→ Apply what you read
A. Write out the passage on adolescent and young adult cancer research, everything from "Why is there" down to "in clinical trials.".
B. Extend the passage on adolescent and young adult cancer research beyond its final sentence.

→ Text section
»»
A recent report by the Canadian Partnership Against Cancer revealed an unmet need to better understand how cancer manifests itself among adolescents and young adults. This could lead to better treatment options for current and future patients.
Dr. Annette Hay, senior investigator with the Canadian Cancer Trials Group and assistant professor of hematology at Queen’s University, discusses the importance of clinical trials for this patient population. She highlights the challenges researchers face in getting this valuable data that will help develop improved cancer treatments.
Why is there insufficient research on adolescent and young adult cancer in Canada?
One of the main reasons is low recruitment rates. In 2014, only 3.5 per cent of patients aged 15 to 29 who were receiving treatment at adult cancer centres in Ontario were enrolled in clinical trials.
What are the barriers to clinical trial recruitment?
There are several, both from a policy and systems standpoint. One of the main challenges is that while children are treated at specific pediatric centres, young adults are treated at various centres and often community hospitals. Young adults are often not made aware of clinical trial opportunities. We need to improve coordination between adult cancer care centres and hospitals with clinical trial programs to ensure that young cancer patients know about trials taking place so they have a chance to apply and participate.
««
→ Material shown
»»
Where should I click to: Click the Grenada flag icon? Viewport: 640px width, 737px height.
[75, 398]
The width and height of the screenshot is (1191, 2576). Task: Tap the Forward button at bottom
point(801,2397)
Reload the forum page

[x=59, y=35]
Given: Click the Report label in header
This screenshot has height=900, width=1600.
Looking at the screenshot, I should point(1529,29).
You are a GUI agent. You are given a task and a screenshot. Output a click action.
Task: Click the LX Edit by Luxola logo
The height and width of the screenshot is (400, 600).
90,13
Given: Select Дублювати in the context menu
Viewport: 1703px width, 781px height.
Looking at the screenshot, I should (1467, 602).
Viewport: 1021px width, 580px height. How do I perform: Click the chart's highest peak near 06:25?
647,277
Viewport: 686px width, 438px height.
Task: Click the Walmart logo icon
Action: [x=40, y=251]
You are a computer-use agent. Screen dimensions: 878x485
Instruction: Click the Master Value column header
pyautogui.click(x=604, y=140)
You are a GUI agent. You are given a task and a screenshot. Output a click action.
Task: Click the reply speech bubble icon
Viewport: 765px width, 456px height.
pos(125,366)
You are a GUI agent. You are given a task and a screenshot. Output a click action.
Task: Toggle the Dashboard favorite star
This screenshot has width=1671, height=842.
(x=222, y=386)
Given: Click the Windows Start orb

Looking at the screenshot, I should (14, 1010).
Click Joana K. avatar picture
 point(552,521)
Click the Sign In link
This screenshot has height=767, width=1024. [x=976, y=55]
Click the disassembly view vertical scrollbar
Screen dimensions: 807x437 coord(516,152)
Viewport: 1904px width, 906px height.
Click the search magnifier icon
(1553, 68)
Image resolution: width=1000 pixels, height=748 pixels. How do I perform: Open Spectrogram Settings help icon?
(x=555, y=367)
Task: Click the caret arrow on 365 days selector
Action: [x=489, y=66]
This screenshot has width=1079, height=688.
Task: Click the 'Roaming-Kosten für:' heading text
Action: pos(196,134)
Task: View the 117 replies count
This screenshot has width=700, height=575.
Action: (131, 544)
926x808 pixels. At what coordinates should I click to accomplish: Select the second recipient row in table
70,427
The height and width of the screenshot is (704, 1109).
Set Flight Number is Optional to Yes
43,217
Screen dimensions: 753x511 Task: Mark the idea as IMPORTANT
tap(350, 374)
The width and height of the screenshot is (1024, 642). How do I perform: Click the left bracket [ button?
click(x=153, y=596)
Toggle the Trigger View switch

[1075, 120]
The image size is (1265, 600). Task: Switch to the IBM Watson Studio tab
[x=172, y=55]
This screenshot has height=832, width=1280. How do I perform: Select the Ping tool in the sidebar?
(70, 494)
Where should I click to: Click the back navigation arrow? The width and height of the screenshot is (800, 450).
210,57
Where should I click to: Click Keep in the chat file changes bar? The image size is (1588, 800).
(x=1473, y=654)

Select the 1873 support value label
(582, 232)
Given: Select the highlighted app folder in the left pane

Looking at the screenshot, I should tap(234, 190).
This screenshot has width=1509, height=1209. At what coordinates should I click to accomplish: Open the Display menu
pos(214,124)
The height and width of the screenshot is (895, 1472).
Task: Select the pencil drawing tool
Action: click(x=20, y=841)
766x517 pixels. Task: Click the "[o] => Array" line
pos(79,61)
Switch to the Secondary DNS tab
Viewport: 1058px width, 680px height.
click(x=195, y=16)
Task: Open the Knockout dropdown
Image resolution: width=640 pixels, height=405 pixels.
««
→ Responses in order
A.
Why is there insufficient research on adolescent and young adult cancer in Canada?
One of the main reasons is low recruitment rates. In 2014, only 3.5 per cent of patients aged 15 to 29 who were receiving treatment at adult cancer centres in Ontario were enrolled in clinical trials.

B.
We also need to streamline the process to allow both adult and adolescent patients to be studied under one trial. Previously, researchers had to submit separate applications for the study of a treatment on two different patient populations. This is changing in many provinces, as applications for both groups are being reviewed by Health Canada as well as the ethics review boards simultaneously. We need to work to ensure all provinces are following this improved process.
What do you want Canadians impacted by cancer to know about clinical trials?
Clinical trials are safe and highly regulated by Health Canada. Once a treatment is in phase three of a trial, researchers are confident that the treatment works, and it should be viewed as a standard of care.
It’s important for people to know that they are not “guinea pigs.” By participating in a trial, they could receive treatment and care that could not only prolong their lives, but could provide information that might help future generations.